Niles Is a common name in the Lower Keys, not least because the GM and Nissan dealer in Key West goes by that name. At Mile marker 26 there is a forty-foot tall span that crosses Niles Channel, and on the north side of Summerland key there is a hidden roadway that goes by the same name. Its quite tricky to find as one has to take Horace Road (really!) off Highway One and make a couple of ninety degree turns through a sleeping trailer park.

If you can tear your eyes off the sleeping woofer you can see Niles Channel Bridge in the background. I had been turned on to the possibility of some off road tracks by a young kid I met recently doing doughnuts in his truck when I was out exploring some other dirt tracks. Niles Road itself is the usual more or less straight line between mangroves:


I really like these roads, smooth and slightly curvy with few homes and a gentle breeze whistling through the branches. Sometimes I wish they went on further. Other times I wished that when I reached the end I was alone. But here, after a mile of paved road I found these two huddled with their pedalo boat, an unsuitable craft for windy salt waters:

Sometimes you just get a bad vibe and I don't know what these two were up to but whatever it was I didn't want to leave my motorcycle alone with them so I bagged my planned hike into the bushes where the paved road runs out and I turned back towards civilization, without turning the engine off. Civilization consists of a couple of unoccupied homes and a couple with signs of life. This one looked wrecked but when i stopped to shoot the "picturesque" trailer i observed the house had signs of movement behind the mosquito netting on the porch. So, again, I rolled away without giving anyone time to ask me to move on. It was getting to be a theme of Niles Road.

Then I spotted the dirt road turn off and finally found myself alone with Nature, on the peculiar marl particular to the dry season mangrove swamps:

So I worked my way through dry clay rutted by four wheeled vehicles, careful to keep my street Bonnie on the high side.

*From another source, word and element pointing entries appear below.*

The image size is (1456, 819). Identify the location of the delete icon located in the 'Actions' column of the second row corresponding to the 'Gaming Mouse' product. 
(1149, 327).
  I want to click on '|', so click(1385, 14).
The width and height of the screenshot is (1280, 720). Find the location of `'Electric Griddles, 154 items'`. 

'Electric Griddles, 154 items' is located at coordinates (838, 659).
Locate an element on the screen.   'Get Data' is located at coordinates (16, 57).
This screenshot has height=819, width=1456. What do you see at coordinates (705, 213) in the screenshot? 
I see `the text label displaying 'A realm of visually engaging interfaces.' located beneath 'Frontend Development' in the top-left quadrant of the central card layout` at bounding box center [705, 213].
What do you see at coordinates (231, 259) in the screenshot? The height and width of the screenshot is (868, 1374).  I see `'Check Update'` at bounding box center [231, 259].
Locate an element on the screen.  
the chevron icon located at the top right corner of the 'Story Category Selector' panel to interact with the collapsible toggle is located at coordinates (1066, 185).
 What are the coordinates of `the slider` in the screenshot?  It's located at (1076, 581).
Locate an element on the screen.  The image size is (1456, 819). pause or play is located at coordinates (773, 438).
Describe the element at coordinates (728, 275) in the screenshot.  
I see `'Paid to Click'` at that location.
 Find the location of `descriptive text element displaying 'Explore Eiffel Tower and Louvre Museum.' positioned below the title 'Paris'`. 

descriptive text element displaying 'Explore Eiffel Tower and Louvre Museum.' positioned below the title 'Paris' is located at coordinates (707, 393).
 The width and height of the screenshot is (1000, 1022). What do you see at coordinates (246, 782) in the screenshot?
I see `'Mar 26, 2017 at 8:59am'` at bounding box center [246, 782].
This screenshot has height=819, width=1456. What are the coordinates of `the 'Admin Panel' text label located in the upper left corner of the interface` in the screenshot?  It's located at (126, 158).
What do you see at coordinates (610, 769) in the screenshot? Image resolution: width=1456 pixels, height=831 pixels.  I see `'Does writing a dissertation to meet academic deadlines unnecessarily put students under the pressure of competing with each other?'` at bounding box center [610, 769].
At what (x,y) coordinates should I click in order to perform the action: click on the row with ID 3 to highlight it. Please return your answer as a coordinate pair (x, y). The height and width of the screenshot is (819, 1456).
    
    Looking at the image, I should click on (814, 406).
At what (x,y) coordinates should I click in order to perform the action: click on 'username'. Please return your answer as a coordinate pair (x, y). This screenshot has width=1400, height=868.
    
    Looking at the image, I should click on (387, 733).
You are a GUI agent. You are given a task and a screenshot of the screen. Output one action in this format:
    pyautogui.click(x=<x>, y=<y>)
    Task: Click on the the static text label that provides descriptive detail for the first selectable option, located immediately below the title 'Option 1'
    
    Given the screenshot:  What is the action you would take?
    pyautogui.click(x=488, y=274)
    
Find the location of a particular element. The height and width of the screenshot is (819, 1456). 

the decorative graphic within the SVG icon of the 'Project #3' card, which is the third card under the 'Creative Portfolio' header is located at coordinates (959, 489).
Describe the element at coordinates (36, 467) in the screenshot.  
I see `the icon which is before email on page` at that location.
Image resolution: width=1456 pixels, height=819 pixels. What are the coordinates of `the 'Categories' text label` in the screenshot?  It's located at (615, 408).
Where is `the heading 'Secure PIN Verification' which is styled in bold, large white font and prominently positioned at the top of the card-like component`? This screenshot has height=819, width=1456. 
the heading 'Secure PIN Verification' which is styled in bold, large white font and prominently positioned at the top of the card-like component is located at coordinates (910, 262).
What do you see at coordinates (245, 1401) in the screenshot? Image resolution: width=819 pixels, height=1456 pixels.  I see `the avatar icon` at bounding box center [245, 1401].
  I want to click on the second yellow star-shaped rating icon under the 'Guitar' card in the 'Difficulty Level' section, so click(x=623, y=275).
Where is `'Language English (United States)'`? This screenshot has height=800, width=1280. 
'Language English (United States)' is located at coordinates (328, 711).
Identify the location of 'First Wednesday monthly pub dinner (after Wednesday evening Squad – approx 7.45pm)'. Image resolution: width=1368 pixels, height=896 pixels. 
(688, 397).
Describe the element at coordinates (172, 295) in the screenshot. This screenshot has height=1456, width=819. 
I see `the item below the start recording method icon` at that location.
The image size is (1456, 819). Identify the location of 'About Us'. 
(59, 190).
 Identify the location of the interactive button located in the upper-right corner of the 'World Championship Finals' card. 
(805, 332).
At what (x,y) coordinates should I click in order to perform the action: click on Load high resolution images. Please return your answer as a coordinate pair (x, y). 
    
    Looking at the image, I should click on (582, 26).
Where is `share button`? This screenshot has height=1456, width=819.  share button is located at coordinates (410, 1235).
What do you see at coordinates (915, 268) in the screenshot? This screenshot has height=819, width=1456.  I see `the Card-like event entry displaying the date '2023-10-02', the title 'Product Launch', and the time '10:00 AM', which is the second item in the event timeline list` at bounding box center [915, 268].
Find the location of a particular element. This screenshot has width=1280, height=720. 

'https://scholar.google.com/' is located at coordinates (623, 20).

And it wasn't long before I hit moisture, deep water close in to shore as though it had been dug out by human hands, but in the process of being reclaimed by nature, as always:


And of course there is always human debris around in these places. Actually it was abundant and somewhat varied. First I found evidence of human ill treatment, a horseshoe crab used for sport. Its underside was pretty complete so it looked as though it had been plucked live and impaled, but perhaps I am reading more into than I should. Bored kids I suspected, for no reason other than I am extrapolating more than I should:

I tossed the baked little body back into the water where it sank slowly out of sight, a small Viking funeral. And if it was kids playing with the crab, then their elders and betters had been using this pristine spot as a dumping ground, ignoring the threat of a five hundred dollar fine as posted on signs along the roadway. A school bus roof? Priceless if not picturesque.

And more, so much more:



I even found a hillock a full six feet above sea level, and the altitude made me giddy scrambling up through the gravel, feathering the clutch, sliding the motorbike as I went:

I took the time to shoot a few more pictures of the Bonneville, and I confess I always like the look of the thing from the front, the aggressive tire and big round headlamp, very old fashioned I think. And in such surroundings too:

Further along I found an untouched trail, no signs of tire marks in a long time and the mud was smooth and flat, pierced by a few mangrove nematodes only:

And then back to the main road along the gravel trail:

And then back to the paved Niles Road, back towards the trailer park and sleeping dogs and busy fishermen and all the rest:

Highway One is overly busy during Spring Break with vehicles crowding the Overseas Highway in both directions at all hours, endless snakes of cars plodding to and from the bars of Key West. Luckily I had not far to go to get home and tend the sunburn brought on by my adventures. So little land so much fun. On a road bike no less.